Risikobewusstsein schärfen und belohnen
Der menschliche Faktor in der IT-Sicherheit

Hannover, 24. März 2010 - Internet-Betrüger nutzen heute nicht mehr technische Angriffswege allein. Sie spionieren Anwender aus oder manipulieren sie. Damit Mitarbeiter sicherheitsbewusst mit Computer und Internet umgehen, sollten Vorgesetzte nicht nur auf technische Aufklärung setzen, sondern auch besondere Verhaltensweisen einüben. Das schreibt das IT-Profimagazin iX in seiner aktuellen April-Ausgabe.

Bewährte menschliche Verhaltensweisen zur Risikovermeidung funktionieren nicht in der Informationstechnik. Im Gegenteil: Oft verstärken sie sogar die Gefahren. So hilft automatische Musterergänzung im richtigen Leben bei der Alltagsbewältigung. Nicht aber in der virtuellen Welt. Schiebt etwa ein Internet-Betrüger einem Surfer die URL www.deutsche-bonk.de unter, sieht dieser mit großer Wahrscheinlichkeit das Wort "Bank", weil das Gehirn Bekanntes wieder schnell zugänglich machen will.

Andere seit Urzeiten eingeübte Eigenschaften des Menschen verleiten ihn dazu, sich in unbekannten Umgebungen am Verhalten der Mehrheit zu orientieren, generell einmal eingeschlagene Wege beizubehalten, sympathischen Menschen zu trauen, Autoritäten zu gehorchen, moralischen Grundsätzen zu folgen oder bei Zeitknappheit Regeln zu missachten. Die aus Hilfsbereitschaft gegebene Information, dass ein bestimmter Mitarbeiter Urlaub hat, kann für einen Angreifer ein wertvoller Hinweis sein.

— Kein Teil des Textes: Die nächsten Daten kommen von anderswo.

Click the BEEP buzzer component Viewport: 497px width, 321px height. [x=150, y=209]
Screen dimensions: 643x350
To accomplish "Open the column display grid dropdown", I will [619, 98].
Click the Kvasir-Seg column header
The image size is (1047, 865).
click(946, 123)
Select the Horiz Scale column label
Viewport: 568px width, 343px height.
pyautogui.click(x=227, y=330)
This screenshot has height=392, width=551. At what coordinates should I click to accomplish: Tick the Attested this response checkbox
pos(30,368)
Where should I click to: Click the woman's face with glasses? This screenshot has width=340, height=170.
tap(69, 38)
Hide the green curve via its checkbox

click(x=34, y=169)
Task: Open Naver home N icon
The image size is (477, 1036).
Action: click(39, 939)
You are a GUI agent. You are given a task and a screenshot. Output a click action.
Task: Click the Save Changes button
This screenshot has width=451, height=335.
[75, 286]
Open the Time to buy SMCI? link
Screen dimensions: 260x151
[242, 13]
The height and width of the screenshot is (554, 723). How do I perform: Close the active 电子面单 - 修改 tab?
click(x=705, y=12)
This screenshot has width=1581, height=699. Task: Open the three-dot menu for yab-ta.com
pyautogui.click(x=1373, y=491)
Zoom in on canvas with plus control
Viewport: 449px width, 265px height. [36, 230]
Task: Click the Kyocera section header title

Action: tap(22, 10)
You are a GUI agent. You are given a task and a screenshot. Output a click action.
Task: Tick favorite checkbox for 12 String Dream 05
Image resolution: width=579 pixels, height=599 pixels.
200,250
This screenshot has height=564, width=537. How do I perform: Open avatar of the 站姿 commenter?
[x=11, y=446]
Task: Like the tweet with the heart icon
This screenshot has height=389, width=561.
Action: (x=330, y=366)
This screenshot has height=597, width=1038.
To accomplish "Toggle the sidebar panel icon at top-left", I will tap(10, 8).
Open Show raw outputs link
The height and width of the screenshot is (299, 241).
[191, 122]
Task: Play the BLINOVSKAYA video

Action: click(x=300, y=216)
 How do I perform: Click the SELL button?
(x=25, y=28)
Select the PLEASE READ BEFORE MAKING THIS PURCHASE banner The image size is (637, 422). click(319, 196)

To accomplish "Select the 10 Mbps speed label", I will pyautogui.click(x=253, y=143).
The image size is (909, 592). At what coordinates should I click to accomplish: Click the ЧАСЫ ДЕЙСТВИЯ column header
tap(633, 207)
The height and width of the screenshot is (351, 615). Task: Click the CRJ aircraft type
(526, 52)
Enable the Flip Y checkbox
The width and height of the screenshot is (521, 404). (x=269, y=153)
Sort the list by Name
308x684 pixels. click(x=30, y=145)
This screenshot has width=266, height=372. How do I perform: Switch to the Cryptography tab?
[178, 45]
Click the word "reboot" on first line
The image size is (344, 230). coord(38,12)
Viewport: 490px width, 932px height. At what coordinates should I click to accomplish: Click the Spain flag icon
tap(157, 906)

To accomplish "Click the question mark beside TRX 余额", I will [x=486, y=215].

Er kann diesen nutzen, um einem weiteren Kollegen das Passwort des Urlaubers zu entlocken und sich so Zugang zu sensiblen Daten verschaffen.

Gegen dieses "Social Engineering" hilft keine IT-gestützte Technik, sondern nur Vorsicht und sicherheitsbewusstes Verhalten der potenziellen Zielpersonen. "Wichtig ist dabei, bei dem Anwender das Gefühl zu erzeugen, für Aspekte des Datenschutzes und der Informationssicherheit verantwortlich zu sein", erklärt iX-Redakteurin Ute Roos. "Darüber hinaus sollte der Mitarbeiter für den richtigen Umgang mit Computer und Netz positive Rückkopplung erhalten. Auch wenn das Risiko, das er vermindern soll, für ihn abstrakt bleibt. Denn moderne Malware schädigt ja meist nicht ihn direkt, sondern arbeitet heimlich im Hintergrund."